(Word and element location data)
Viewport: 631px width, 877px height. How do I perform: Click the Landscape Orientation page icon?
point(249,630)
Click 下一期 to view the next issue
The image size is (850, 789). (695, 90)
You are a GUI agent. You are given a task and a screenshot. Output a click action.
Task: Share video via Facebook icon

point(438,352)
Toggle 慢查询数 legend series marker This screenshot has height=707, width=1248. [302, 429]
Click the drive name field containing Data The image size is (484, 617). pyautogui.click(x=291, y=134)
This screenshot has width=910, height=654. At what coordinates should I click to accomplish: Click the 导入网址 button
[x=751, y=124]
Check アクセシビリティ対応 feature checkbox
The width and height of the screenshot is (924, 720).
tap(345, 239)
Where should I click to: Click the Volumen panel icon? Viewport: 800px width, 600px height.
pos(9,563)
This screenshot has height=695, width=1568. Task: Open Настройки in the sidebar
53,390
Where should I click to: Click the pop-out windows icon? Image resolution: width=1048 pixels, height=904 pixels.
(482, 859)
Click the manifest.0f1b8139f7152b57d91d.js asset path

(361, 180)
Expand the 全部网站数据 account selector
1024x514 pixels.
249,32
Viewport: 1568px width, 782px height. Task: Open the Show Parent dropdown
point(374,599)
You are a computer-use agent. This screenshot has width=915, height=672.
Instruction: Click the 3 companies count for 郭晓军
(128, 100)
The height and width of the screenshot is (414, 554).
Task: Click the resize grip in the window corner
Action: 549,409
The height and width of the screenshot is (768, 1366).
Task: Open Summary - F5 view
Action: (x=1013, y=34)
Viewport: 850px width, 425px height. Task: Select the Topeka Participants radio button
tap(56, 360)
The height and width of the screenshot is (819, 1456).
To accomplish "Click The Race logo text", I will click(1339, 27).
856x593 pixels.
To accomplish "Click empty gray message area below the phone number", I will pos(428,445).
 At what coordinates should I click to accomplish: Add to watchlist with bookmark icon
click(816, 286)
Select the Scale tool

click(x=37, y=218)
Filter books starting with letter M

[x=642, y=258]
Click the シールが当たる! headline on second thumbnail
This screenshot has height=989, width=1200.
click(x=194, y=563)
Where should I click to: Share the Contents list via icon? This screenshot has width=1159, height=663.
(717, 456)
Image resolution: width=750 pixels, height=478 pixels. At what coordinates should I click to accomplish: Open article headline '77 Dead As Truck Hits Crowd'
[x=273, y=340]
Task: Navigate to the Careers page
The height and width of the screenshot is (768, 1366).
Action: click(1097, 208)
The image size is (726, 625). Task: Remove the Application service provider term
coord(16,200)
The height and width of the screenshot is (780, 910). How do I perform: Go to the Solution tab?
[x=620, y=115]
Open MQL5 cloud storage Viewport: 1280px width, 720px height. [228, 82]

### Problem statement
Put the items from the line containing "Where should I click to: Share" through the end of the items into a two-column CSV with the columns text and answer, one row per item. Quote each field and replace any line breaks with spaces.

### Completed exercise
text,answer
"Where should I click to: Share the Contents list via icon? This screenshot has width=1159, height=663.","(717, 456)"
"Image resolution: width=750 pixels, height=478 pixels. At what coordinates should I click to accomplish: Open article headline '77 Dead As Truck Hits Crowd'","[x=273, y=340]"
"Task: Navigate to the Careers page The height and width of the screenshot is (768, 1366).","Action: click(1097, 208)"
"The image size is (726, 625). Task: Remove the Application service provider term","coord(16,200)"
"The height and width of the screenshot is (780, 910). How do I perform: Go to the Solution tab?","[x=620, y=115]"
"Open MQL5 cloud storage Viewport: 1280px width, 720px height.","[228, 82]"